[Stored data entries]
------------------------------------------------------------
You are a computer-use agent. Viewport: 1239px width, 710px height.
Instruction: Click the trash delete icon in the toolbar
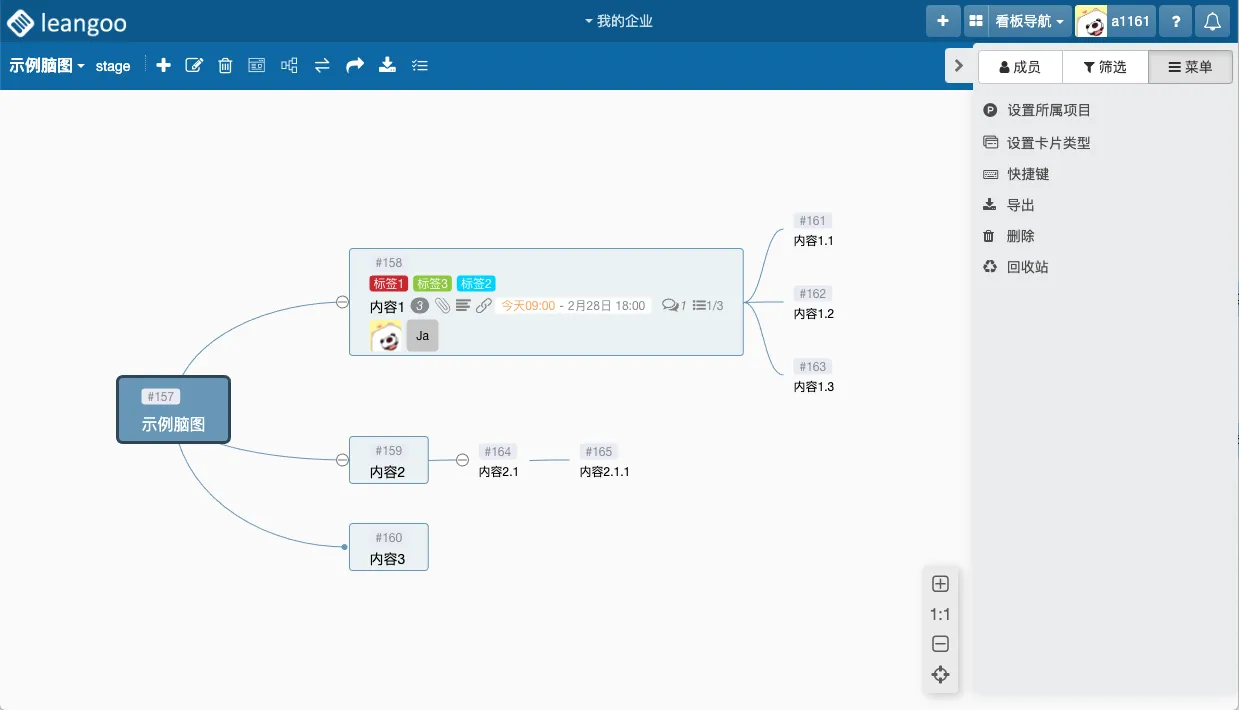point(225,65)
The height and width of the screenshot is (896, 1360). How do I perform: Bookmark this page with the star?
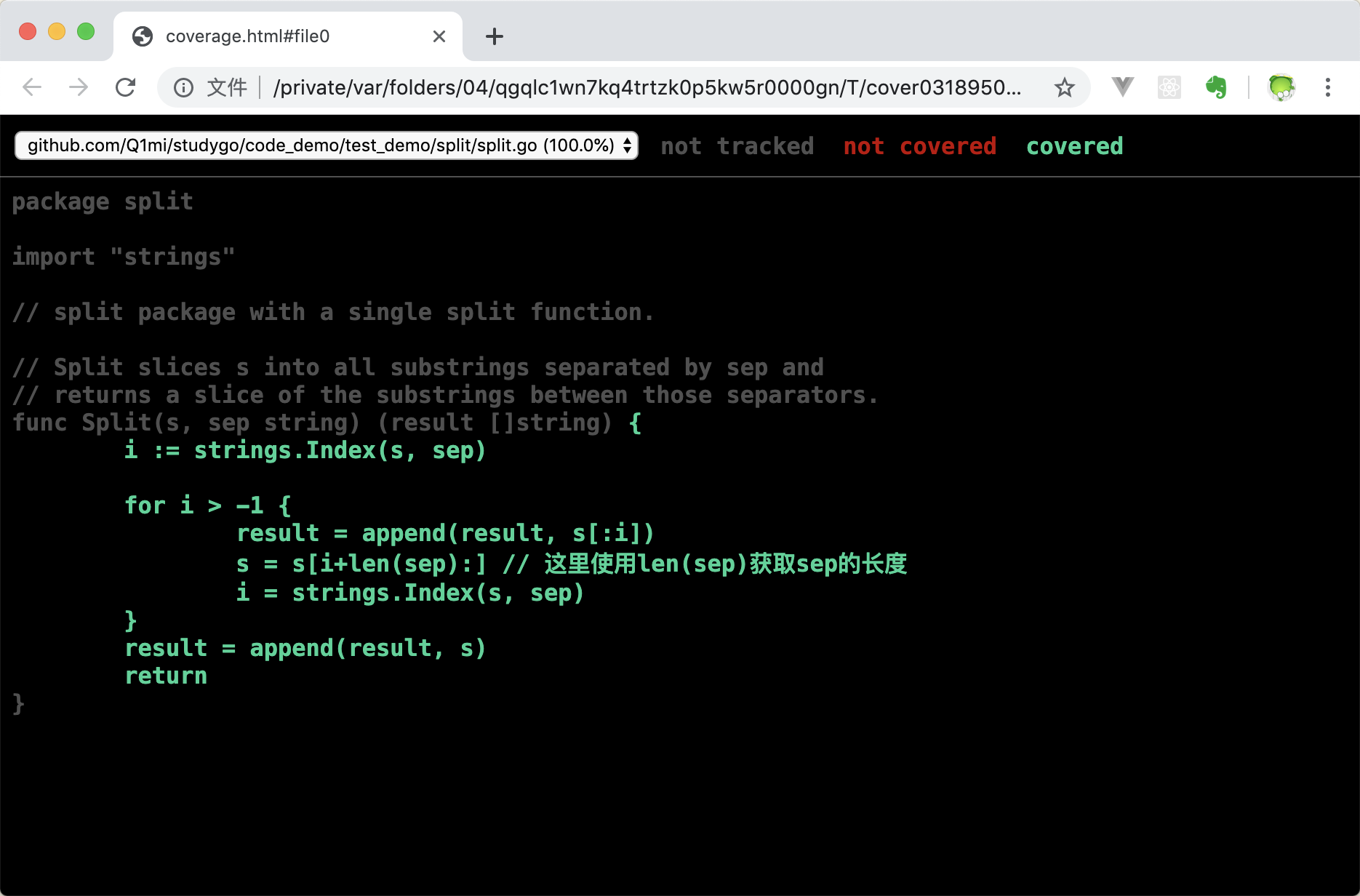tap(1064, 88)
------------------------------------------------------------
| WORK REQUIRED |
Edit the items above by replacing "toolbar" with "top bar" and keeping everything else the same. Leave the pictures out.

| EXERCISE RESPONSE |
You are a computer-use agent. Viewport: 1239px width, 710px height.
Instruction: Click the trash delete icon in the top bar
point(225,65)
The height and width of the screenshot is (896, 1360). How do I perform: Bookmark this page with the star?
tap(1064, 88)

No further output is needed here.